I am using the following code for standard GRU implementation:

def BiRNN_deep_dynamic_FAST_FULL_autolength(x,batch_size,dropout,hidden_dim):

seq_len=length_rnn(x)

with tf.variable_scope('forward'):
    lstm_cell_fwd =tf.contrib.rnn.GRUCell(hidden_dim,kernel_initializer=tf.contrib.layers.xavier_initializer(),bias_initializer=tf.contrib.layers.xavier_initializer())
    lstm_cell_fwd = tf.contrib.rnn.DropoutWrapper(lstm_cell_fwd, output_keep_prob=dropout)
with tf.variable_scope('backward'):
    lstm_cell_back =tf.contrib.rnn.GRUCell(hidden_dim,kernel_initializer=tf.contrib.layers.xavier_initializer(),bias_initializer=tf.contrib.layers.xavier_initializer())
    lstm_cell_back = tf.contrib.rnn.DropoutWrapper(lstm_cell_back, output_keep_prob=dropout)

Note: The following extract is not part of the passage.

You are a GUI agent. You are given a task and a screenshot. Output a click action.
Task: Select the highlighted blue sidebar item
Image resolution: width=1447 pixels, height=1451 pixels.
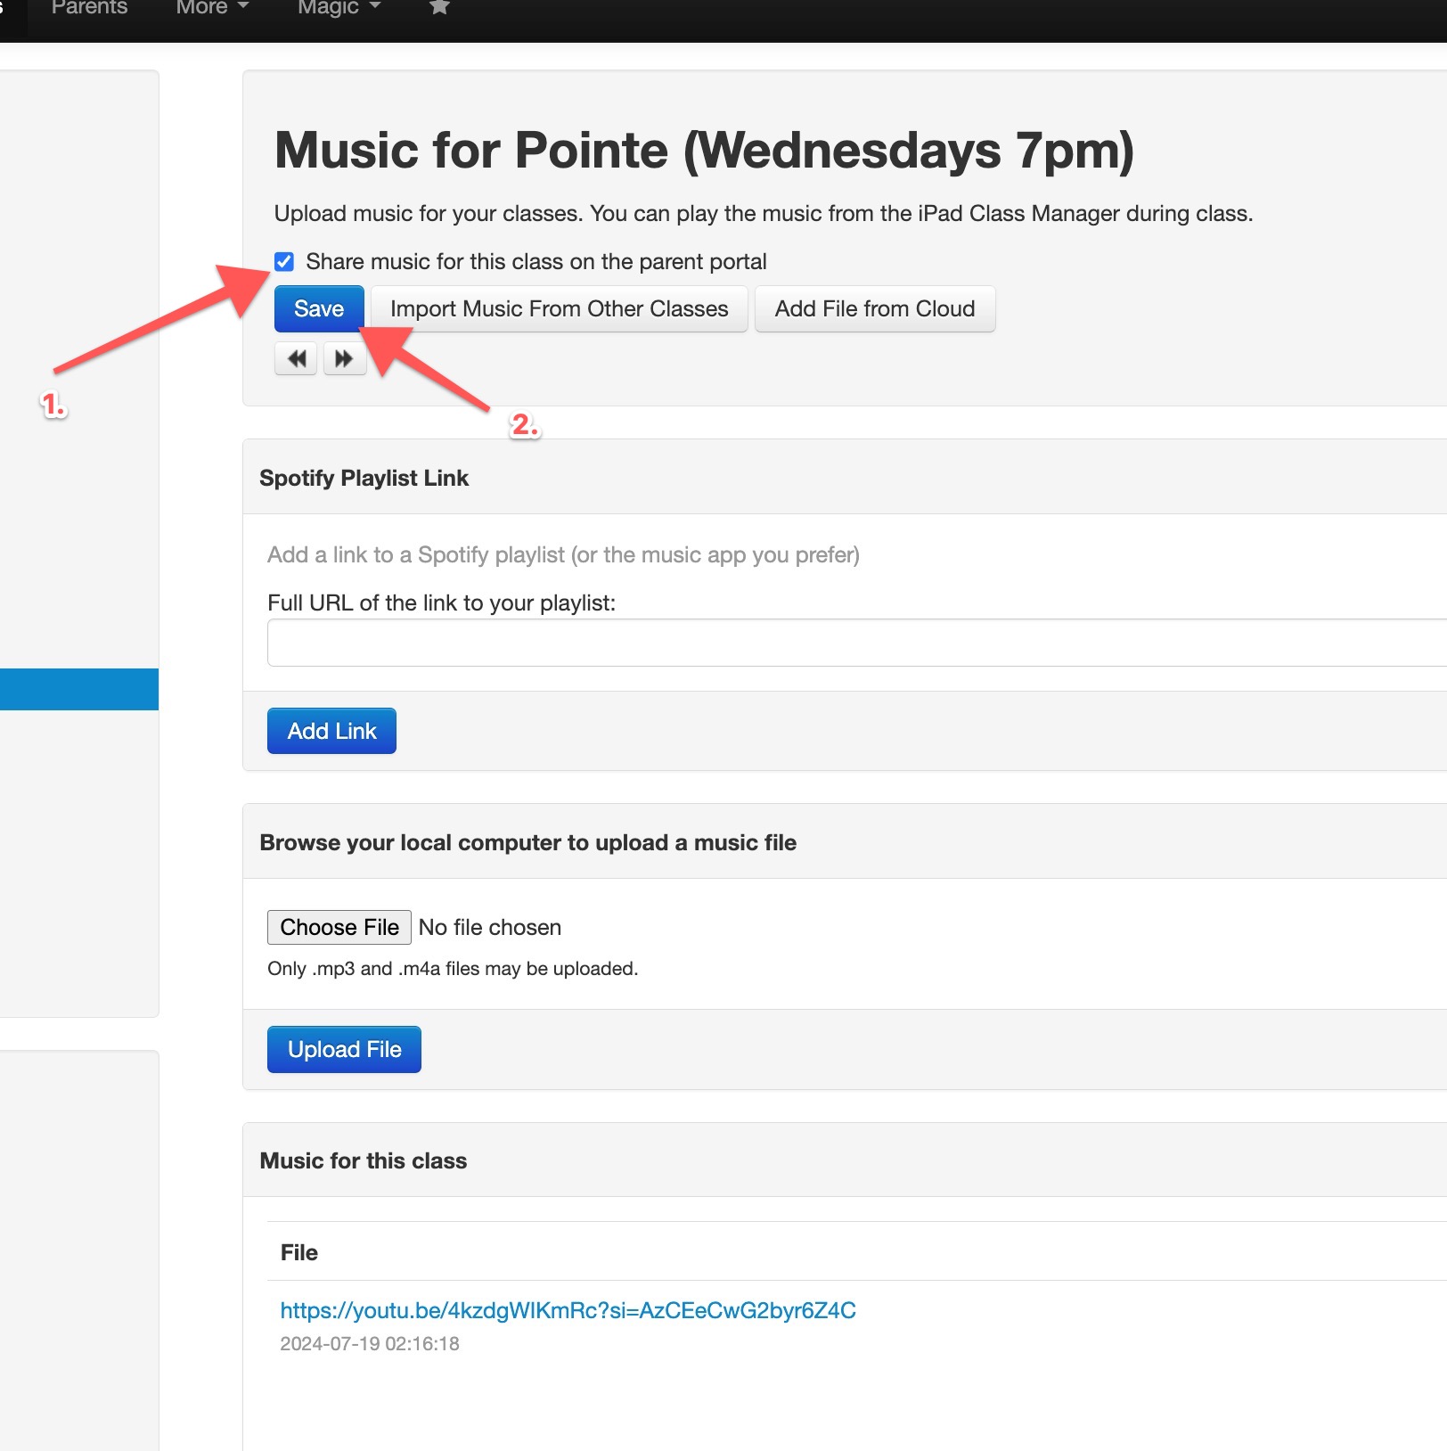pos(79,689)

outputs,_= tf.nn.bidirectional_dynamic_rnn(cell_fw=lstm_cell_fwd,cell_bw= lstm_cell_back,inputs=x,sequence_length=seq_len,dtype=tf.float32,time_major=False)
outputs_fwd,outputs_bck=outputs

### fwd matrix is the matrix that keeps all the last [-1] vectors
fwd_matrix=tf.gather_nd(outputs_fwd, tf.stack([tf.range(batch_size), seq_len-1], axis=1))       ###  99,64

outputs_fwd=tf.transpose(outputs_fwd,[1,0,2])
outputs_bck=tf.transpose(outputs_bck,[1,0,2])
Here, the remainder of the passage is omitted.